##### Entries shown #####

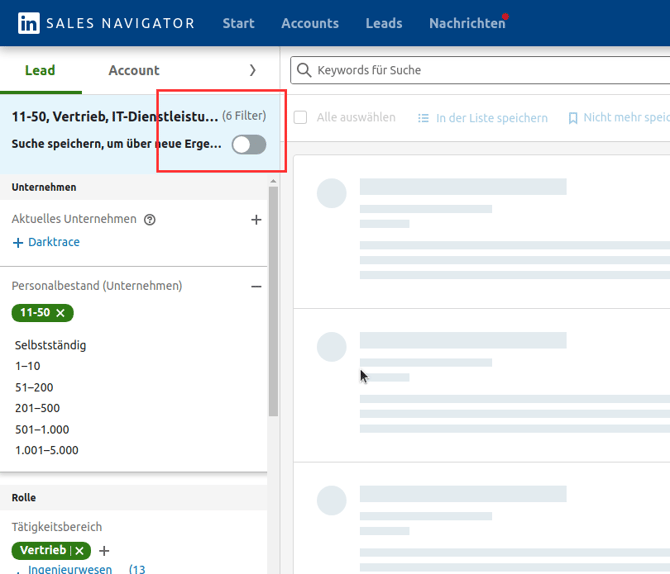Click the Keywords für Suche field
Screen dimensions: 670x574
pyautogui.click(x=480, y=71)
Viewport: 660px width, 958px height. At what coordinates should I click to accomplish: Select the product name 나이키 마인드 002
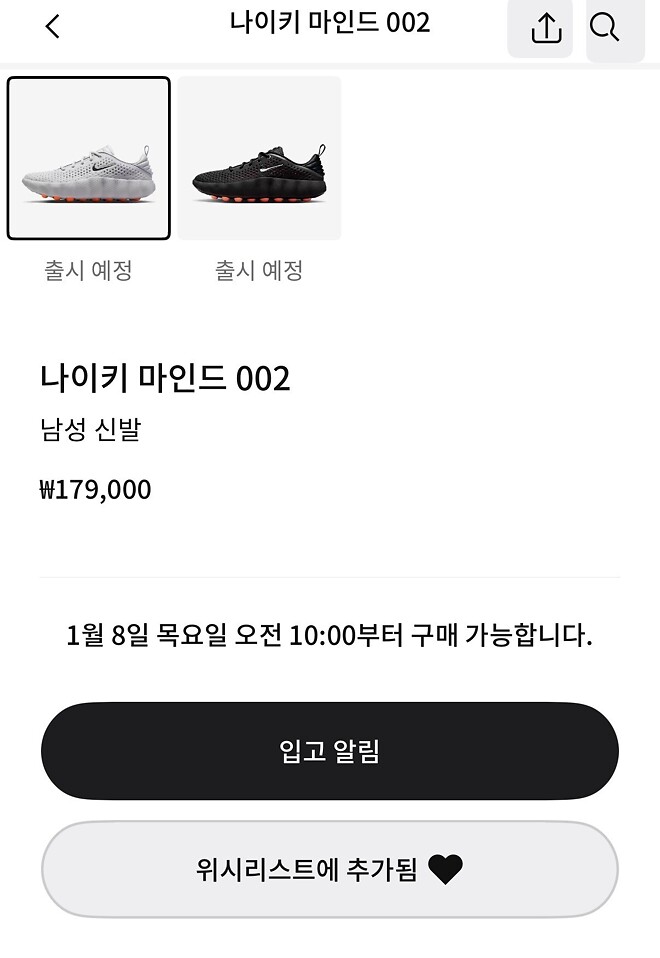(167, 378)
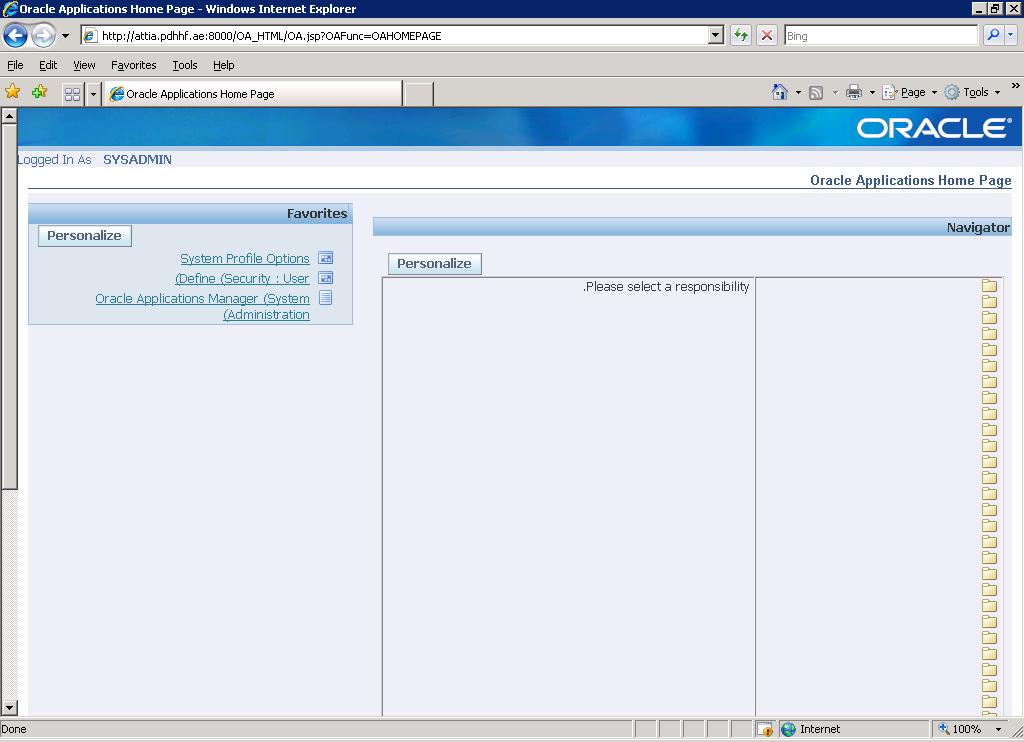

#####

Written request ▸ Rewrite all of the entries above, replacing "Viewport" with "Display area" and keeping everything else the same. Leave out the pictures.

Response for this exercise ▸
Click the Keywords für Suche field
Screen dimensions: 670x574
pyautogui.click(x=480, y=71)
Display area: 660px width, 958px height. At what coordinates should I click to accomplish: Select the product name 나이키 마인드 002
(167, 378)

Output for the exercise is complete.